• What the task requires:
With nothing omitted, transcribe the entries exactly as written.

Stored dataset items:
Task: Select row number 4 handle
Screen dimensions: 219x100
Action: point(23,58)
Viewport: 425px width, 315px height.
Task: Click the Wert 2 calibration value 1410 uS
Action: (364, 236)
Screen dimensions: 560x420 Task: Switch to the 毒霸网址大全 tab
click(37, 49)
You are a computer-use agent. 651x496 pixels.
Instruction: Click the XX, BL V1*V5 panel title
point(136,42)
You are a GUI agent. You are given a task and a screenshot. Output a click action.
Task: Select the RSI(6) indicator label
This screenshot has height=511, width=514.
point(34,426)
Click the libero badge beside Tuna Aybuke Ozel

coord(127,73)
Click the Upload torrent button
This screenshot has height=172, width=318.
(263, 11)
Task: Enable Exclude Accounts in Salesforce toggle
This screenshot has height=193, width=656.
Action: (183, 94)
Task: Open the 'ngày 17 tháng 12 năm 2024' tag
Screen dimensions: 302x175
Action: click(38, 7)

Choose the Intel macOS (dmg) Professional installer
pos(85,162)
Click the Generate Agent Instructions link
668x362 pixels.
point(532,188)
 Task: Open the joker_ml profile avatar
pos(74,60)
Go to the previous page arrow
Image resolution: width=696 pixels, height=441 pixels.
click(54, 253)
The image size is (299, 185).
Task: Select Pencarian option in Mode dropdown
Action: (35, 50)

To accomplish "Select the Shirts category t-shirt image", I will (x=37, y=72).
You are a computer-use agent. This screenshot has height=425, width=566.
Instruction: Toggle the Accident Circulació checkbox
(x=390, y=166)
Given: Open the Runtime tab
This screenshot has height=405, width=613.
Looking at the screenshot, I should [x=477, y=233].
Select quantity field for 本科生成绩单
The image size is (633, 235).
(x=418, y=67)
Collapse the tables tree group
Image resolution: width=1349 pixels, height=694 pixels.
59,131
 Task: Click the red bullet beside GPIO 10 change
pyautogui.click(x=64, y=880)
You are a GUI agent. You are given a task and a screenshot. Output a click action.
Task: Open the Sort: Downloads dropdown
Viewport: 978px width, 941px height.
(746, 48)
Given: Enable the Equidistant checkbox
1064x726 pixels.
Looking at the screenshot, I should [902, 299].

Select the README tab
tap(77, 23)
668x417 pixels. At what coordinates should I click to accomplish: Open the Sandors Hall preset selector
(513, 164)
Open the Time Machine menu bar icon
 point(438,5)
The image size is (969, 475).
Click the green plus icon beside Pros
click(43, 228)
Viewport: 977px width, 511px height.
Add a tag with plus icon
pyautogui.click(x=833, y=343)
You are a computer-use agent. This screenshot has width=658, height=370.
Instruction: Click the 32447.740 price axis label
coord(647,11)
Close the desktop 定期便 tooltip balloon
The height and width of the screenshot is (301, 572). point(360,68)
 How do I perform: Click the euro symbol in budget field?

• Answer box:
Task: Select row number 4 handle
Screen dimensions: 219x100
Action: point(23,58)
Viewport: 425px width, 315px height.
Task: Click the Wert 2 calibration value 1410 uS
Action: (364, 236)
Screen dimensions: 560x420 Task: Switch to the 毒霸网址大全 tab
click(37, 49)
You are a computer-use agent. 651x496 pixels.
Instruction: Click the XX, BL V1*V5 panel title
point(136,42)
You are a GUI agent. You are given a task and a screenshot. Output a click action.
Task: Select the RSI(6) indicator label
This screenshot has height=511, width=514.
point(34,426)
Click the libero badge beside Tuna Aybuke Ozel

coord(127,73)
Click the Upload torrent button
This screenshot has height=172, width=318.
(263, 11)
Task: Enable Exclude Accounts in Salesforce toggle
This screenshot has height=193, width=656.
Action: (183, 94)
Task: Open the 'ngày 17 tháng 12 năm 2024' tag
Screen dimensions: 302x175
Action: click(38, 7)

Choose the Intel macOS (dmg) Professional installer
pos(85,162)
Click the Generate Agent Instructions link
668x362 pixels.
point(532,188)
 Task: Open the joker_ml profile avatar
pos(74,60)
Go to the previous page arrow
Image resolution: width=696 pixels, height=441 pixels.
click(54, 253)
The image size is (299, 185).
Task: Select Pencarian option in Mode dropdown
Action: (35, 50)

To accomplish "Select the Shirts category t-shirt image", I will (x=37, y=72).
You are a computer-use agent. This screenshot has height=425, width=566.
Instruction: Toggle the Accident Circulació checkbox
(x=390, y=166)
Given: Open the Runtime tab
This screenshot has height=405, width=613.
Looking at the screenshot, I should [x=477, y=233].
Select quantity field for 本科生成绩单
The image size is (633, 235).
(x=418, y=67)
Collapse the tables tree group
Image resolution: width=1349 pixels, height=694 pixels.
59,131
 Task: Click the red bullet beside GPIO 10 change
pyautogui.click(x=64, y=880)
You are a GUI agent. You are given a task and a screenshot. Output a click action.
Task: Open the Sort: Downloads dropdown
Viewport: 978px width, 941px height.
(746, 48)
Given: Enable the Equidistant checkbox
1064x726 pixels.
Looking at the screenshot, I should [902, 299].

Select the README tab
tap(77, 23)
668x417 pixels. At what coordinates should I click to accomplish: Open the Sandors Hall preset selector
(513, 164)
Open the Time Machine menu bar icon
 point(438,5)
The image size is (969, 475).
Click the green plus icon beside Pros
click(43, 228)
Viewport: 977px width, 511px height.
Add a tag with plus icon
pyautogui.click(x=833, y=343)
You are a computer-use agent. This screenshot has width=658, height=370.
Instruction: Click the 32447.740 price axis label
coord(647,11)
Close the desktop 定期便 tooltip balloon
The height and width of the screenshot is (301, 572). point(360,68)
 How do I perform: Click the euro symbol in budget field?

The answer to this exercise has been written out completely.